A 33-footer, like the JPK10.10 that I sail with my father, that’s my favourite size of boat. It’s small enough to make it easy to change a sail; it is what I call a ‘human’ boat! Of course the boat is not the whole answer. Whichever one you choose, it’s important to really know your boat, to have practised all the manoeuvres so there is no hesitation about what to do. When it’s blowing hard in the middle of the night, you have to be ready.

  1. Twin rudders

While we were racing in the Fastnet that we won overall, we found ourselves in a match race with another JPK10.10, pretty much identical to us except it was fully crewed. We were both reaching along in 25 knots of wind, yet despite them having more crew weight on the rail, we were faster in a straight line.

Why? Because our boat has two rudders and theirs only had one. They suffered a number of broaches while we didn’t spin out once.

Two rudders give you so much more stability and control, which is even more important when you consider how reliant we are on the autopilot when racing doublehanded. Two rudders are definitely better than one.

  1. Prepare for the worst

Before a big race we do a lot of weather preparation. We look closely at the GRIB files, we analyse all the currents. We use Adrena, which is a really good tool for helping with your navigation plans. We make up a little route book with key points for different parts of the race.

Also, we talk through worst-case scenarios about what we’ll do if a sail breaks, and so on. Be meticulous about your safety planning, double-check your lifejackets, the liferaft, and so on.
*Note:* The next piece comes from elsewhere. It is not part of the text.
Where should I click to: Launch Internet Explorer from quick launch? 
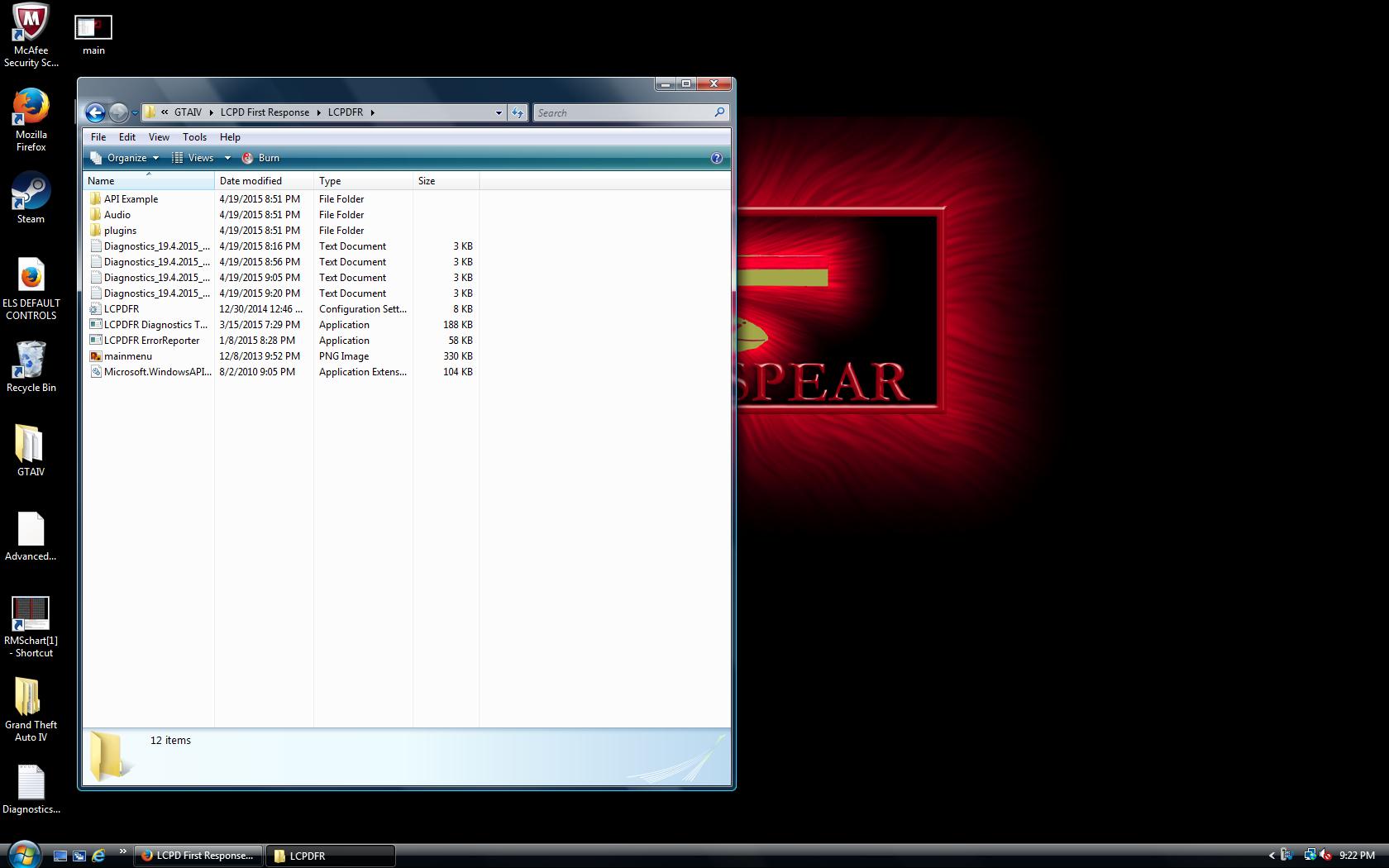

We have a personal AIS system and a small wireless remote control that has two functions. One, we can use it to change the course on the autopilot; and two, if we have a man overboard, the remote automatically registers a MOB situation on the computer.

Double-handed crews mixing it up with fully crewed yachts at the start of the 2017 Rolex Fastnet Race. Photo: Carlo Borlenghi / Rolex

  1. Survive the heavy weather gybe

A heavy wind gybe is the most difficult manoeuvre in two-handed sailing. We always follow the same procedure. Firstly, we use only one pole but we have two sets of sheets (guys and sheets) each side for the spinnaker.

  1. I take the helm and my father handles the No.1. I think it’s safer for me to be steering rather than leaving the boat on autopilot.
  2. Cleat the mainsail traveller in the middle of the track.
  3. Adjust the sheet to the ‘standard position’ marked on the rope. At this point the clew is sitting near the forestay. Barber-haulers are set at an equal distance, in line with the top of the guardwires.
  4. We ease a lot of downhaul on the pole and, once the boat is surfing nicely on a wave, I gybe the boat, with the new sheet in my hand so I am able to adjust the sheet for stability of the spinnaker and the boat. Obviously this is more difficult when the boat is bigger. If there is really strong breeze then my father will help me handle the sheet.
  5. We make sure the boat is stable, and then my father passes the pole to the other side, with no stress because we have guys and sheets. I also keep the sheet in my hand to help him out.

Pascal and Alexis will not be racing together in the 2019 Fastnet Race. “My father has sold Night & Day,” Alexis recently told the Royal Ocean Racing Club. “So this year I am participating in the Rolex Fastnet Race with Jean-Pierre Kelbert (JPK himself) aboard the latest addition to the range, the JPK 10.30.” Meanwhile Pascal is buying a JPK 10.80, but only for cruising.

Alexis, who is also a top Figaro sailor, points out that the 10.30 has been designed to be sailed shorthanded and so, for example, it has water ballast (290lt each side), more optimised for reaching and running. “I am very happy to sail with Jean-Pierre because we are friends,” Loison concludes. Their yacht, Léon, is one of three new JPK 10.30s competing along with Jean-Baptiste Vezin and Yves-Paul Robert on Very Good Trip and Gerard Quentot’s Blue Skies.

As a warm-up they competed in the Cowes-Dinard St Malo finishing second in IRC Two Handed to Francois Moriceau and Christophe Waubant on the JPK 10.10 Mary.

They are part of a powerful group of French doublehanders competing this year, including RORC racing regulars, all aboard JPK 10.80s: Marc Alperovitch on Timeline, Jean-Eudes Renier on Shaitan and Louis-Marie Dussere on Raging-bee.